═══ AUSGEWÄHLTER AUSZUG

In gutem Glauben an Himmerod

Pater Stephan freut sich auf die Silvesternacht. Weil das Jahr 2011 dann endlich vorbei ist, das die Nerven aller Menschen in Himmerod so strapaziert haben muss? Aber nein.

Der Feier in der Abteikirche und der Gebete wegen.
Denn der Geistliche ist und bleibt Optimist. Der im August verkündeten Hiobsbotschaft zum Trotz, dass die Wirtschaftsbetriebe des Zisterzienserklosters insolvent sind, nachdem Buchladen und Gaststätte schon seit Jahren rote Zahlen geschrieben hatten. Der bangen Stunden zum Trotz, in denen die Mehrerauer Kongregation darum rang, ob die 876 Jahre alte Abtei bestehen bleiben soll, und ihr schließlich ein Jahr Genesungszeit gewährte. Dem Kongregationskapitel gehören 24 Klöster an, darunter Himmerod.
Und letztlich trotzt Pater Stephan auch jeder Furcht, dass die Abtei den Neuanfang nicht schaffen könnte und am Ende doch geschlossen wird.
Ob er zumindest gedanklich im Sommer schon seine Koffer gepackt habe? "Aber nein!", entgegnet der 77-Jährige und fügt schmunzelnd hinzu: "Ich wüsste auch gar nicht, wo er steht." Niemand könne jemanden aus Himmerod vertreiben. Seit 1958 ist er dort zu Hause. Als junger Mann trampte er von Hannover aus nach Himmerod, verbrachte einige Wochen dort und kehrte im Alter von 24 Jahren zurück, um für immer zu bleiben. "Die herrliche Landschaft, die Seen, Wälder und Täler - ich wollte hierher." Was sich seit damals geändert habe? Gar nicht so viel, sagt Pater Stephan. Ein zeitloser Ort. Nur die Menschen sind heute andere, viele Weggefährten leben bereits nicht mehr.

══════
═══ DATENAUSZÜGE

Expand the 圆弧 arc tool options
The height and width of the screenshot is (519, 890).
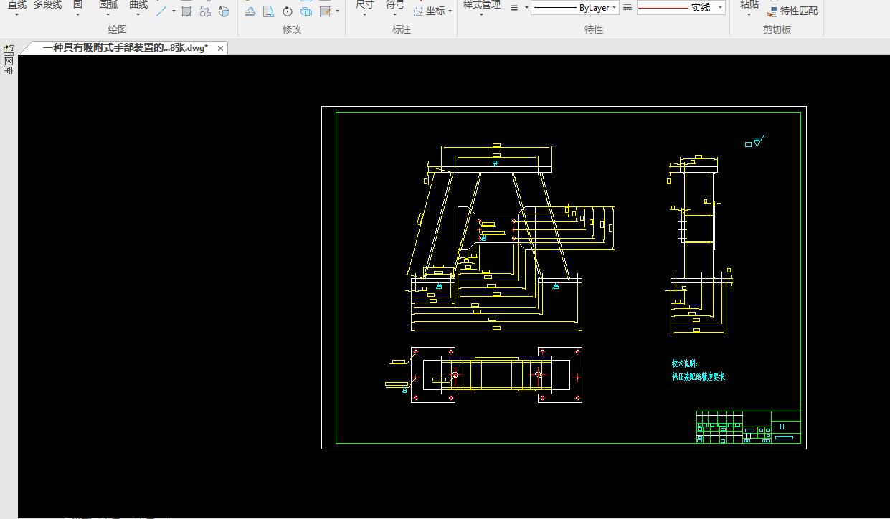tap(108, 14)
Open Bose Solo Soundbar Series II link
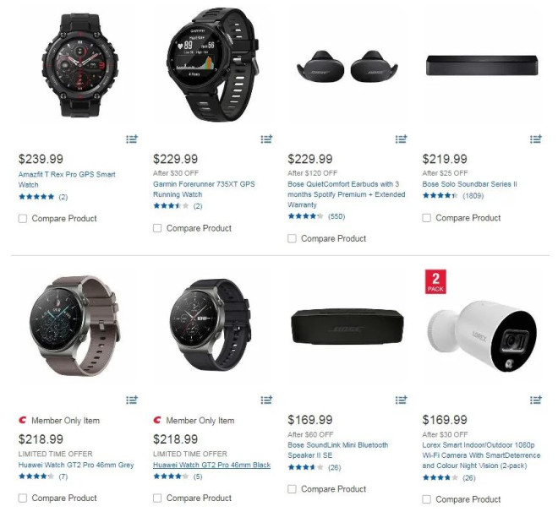 (x=470, y=184)
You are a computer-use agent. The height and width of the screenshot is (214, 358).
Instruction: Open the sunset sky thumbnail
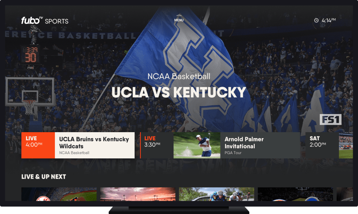(138, 194)
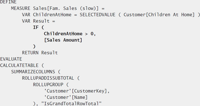The image size is (200, 106).
Task: Click the SELECTEDVALUE function name
Action: 97,15
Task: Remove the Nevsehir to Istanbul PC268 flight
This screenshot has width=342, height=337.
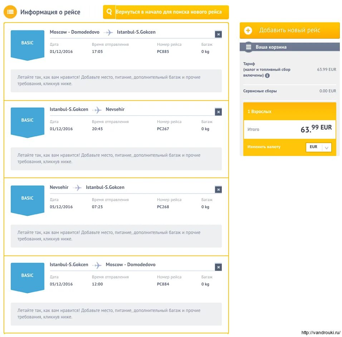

══════

**AUFGABE:** Setze den Text über Pater Stephan und die Abtei Himmerod im Anschluss an seinen letzten Satz fort.

**LÖSUNG:**
Dafür prägen nun andere Gesichter das Leben dort: Seit Oktober hat Bruder Thomas Denter, Alt-Abt von Marienstatt im Westerwald, die Leitung inne. "Er kann uns sehr helfen, ist dynamisch, aber gleichzeitig ruhig und spirituell", lobt der Mitbruder, der seit Anfang des Jahres als Interims-Abt die Geschäfte geführt hatte. Gleichzeitig freut er sich über Nachwuchs, denn zwei neue Geistliche sind seit diesem Jahr in Himmerod zu Hause. 13 Mönche sind es dann insgesamt. Früher waren es einmal Hunderte.
Dass er optimistisch in die Zukunft blickt, ist auch der "riesengroßen Solidarität" von Menschen zu verdanken, die Himmerod retten wollen. 4000 Anhänger des Klosters unterzeichneten im September eine Petition für dessen Erhalt. Im November gründete sich dann ein Förderverein, der mittlerweile etwa 200 Mitglieder hat. Der Konvent muss sich also öffnen: für neue Ideen und andere Menschen, die den Klosteralltag mitgestalten. Schließlich steht für 2012 Vieles an. Dächer und Mauern müssen erneuert, die Zimmer im Jugendhaus saniert werden. Dazu sind Spenden ebenso nötig wie ehrenamtliche Helfer. Die Betriebe sollen künftig mit Hilfe des Fördervereins geführt werden.
Und was ist Pater Stephans größter Wunsch für das neue Jahr? Sein erster Gedanke gilt kranken Menschen und Christen, die verfolgt werden, erklärt er. Nicht dem Erhalt des Klosters. "Die Ewigkeit ist eben ein großes Projekt für die Menschheit."